» **Data for this task**
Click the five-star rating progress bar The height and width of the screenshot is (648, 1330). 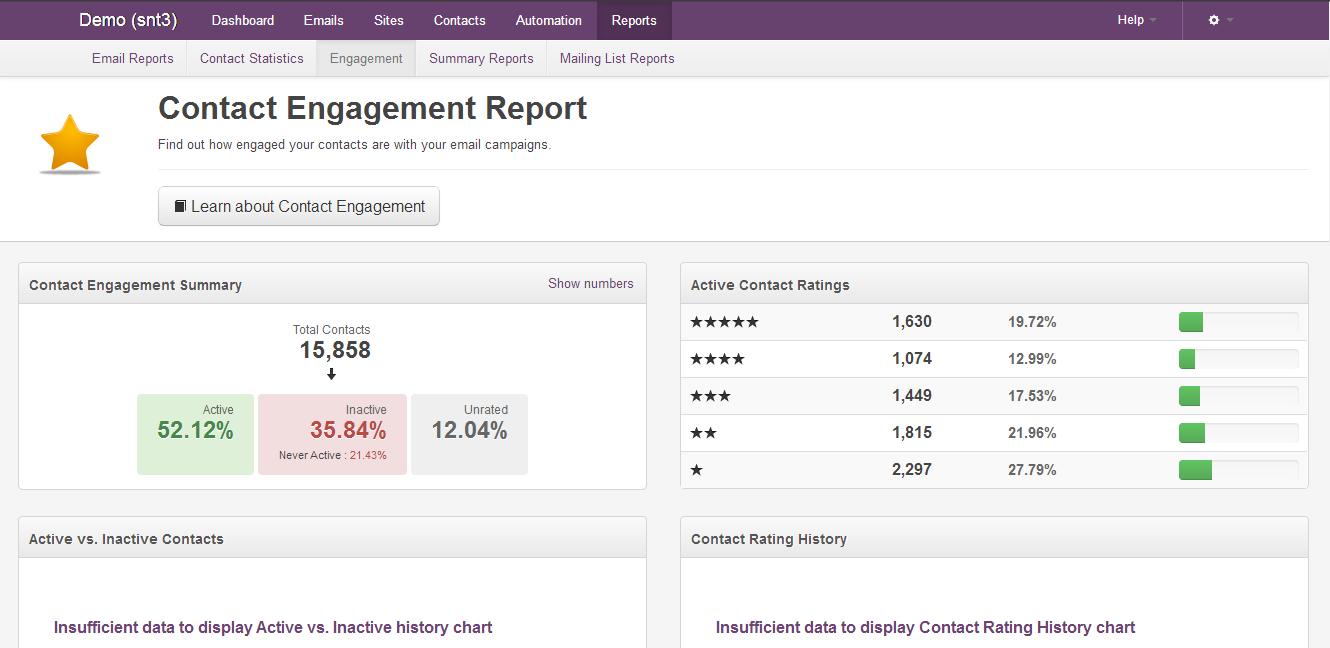[1238, 322]
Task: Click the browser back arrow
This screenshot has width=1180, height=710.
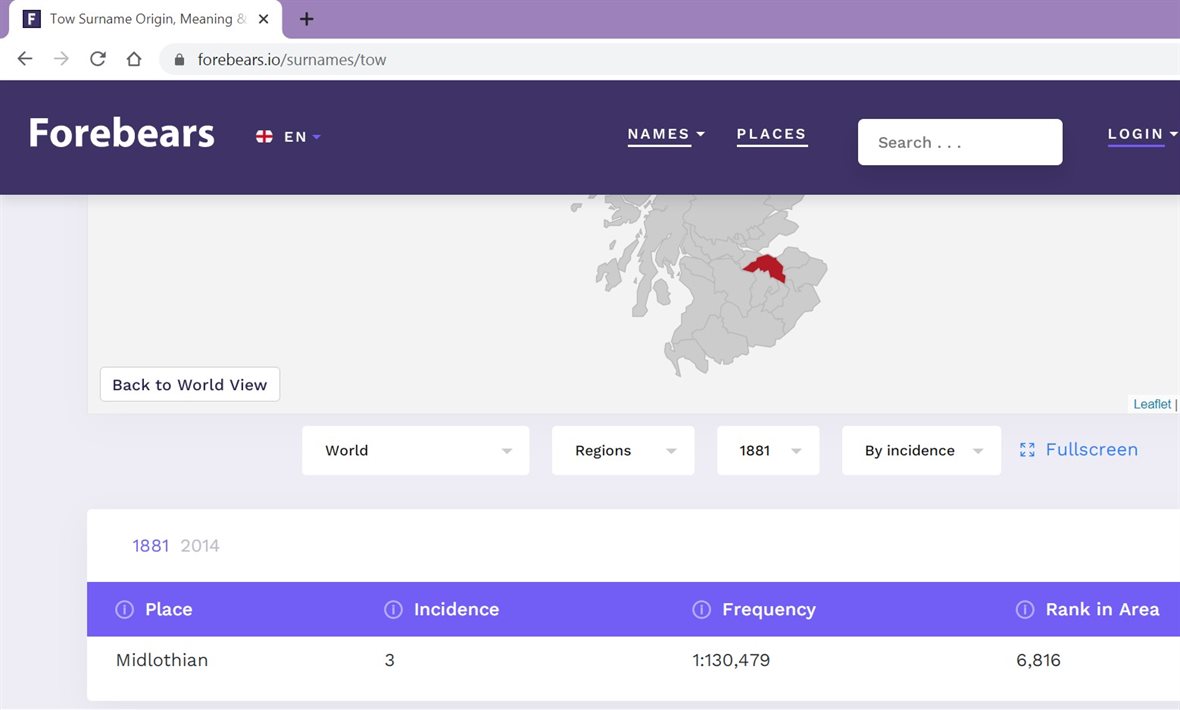Action: (26, 59)
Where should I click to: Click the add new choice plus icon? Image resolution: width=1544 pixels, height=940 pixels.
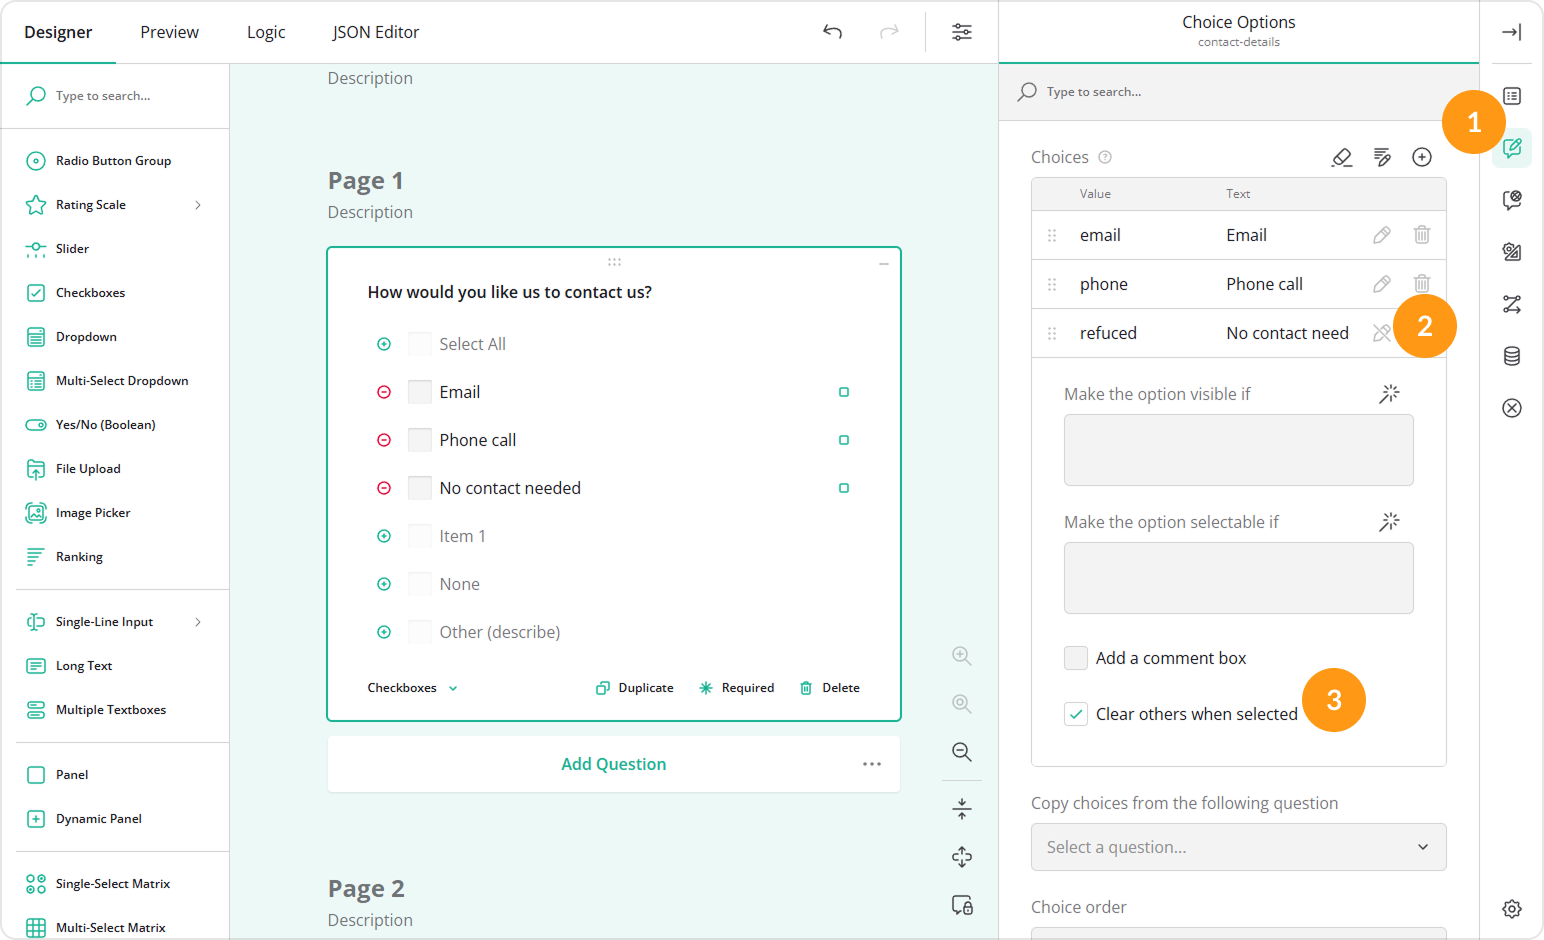pos(1421,157)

» **Short task**
Rewrite the rows from the line containing "Task: Click the browser back arrow" through the end of the rows, replacing "screenshot" with "snapshot" and leaving everything else unchanged. Omit the pictures from your answer.

» **Full response**
Task: Click the browser back arrow
This snapshot has width=1180, height=710.
Action: (26, 59)
Where should I click to: Click the add new choice plus icon? Image resolution: width=1544 pixels, height=940 pixels.
pos(1421,157)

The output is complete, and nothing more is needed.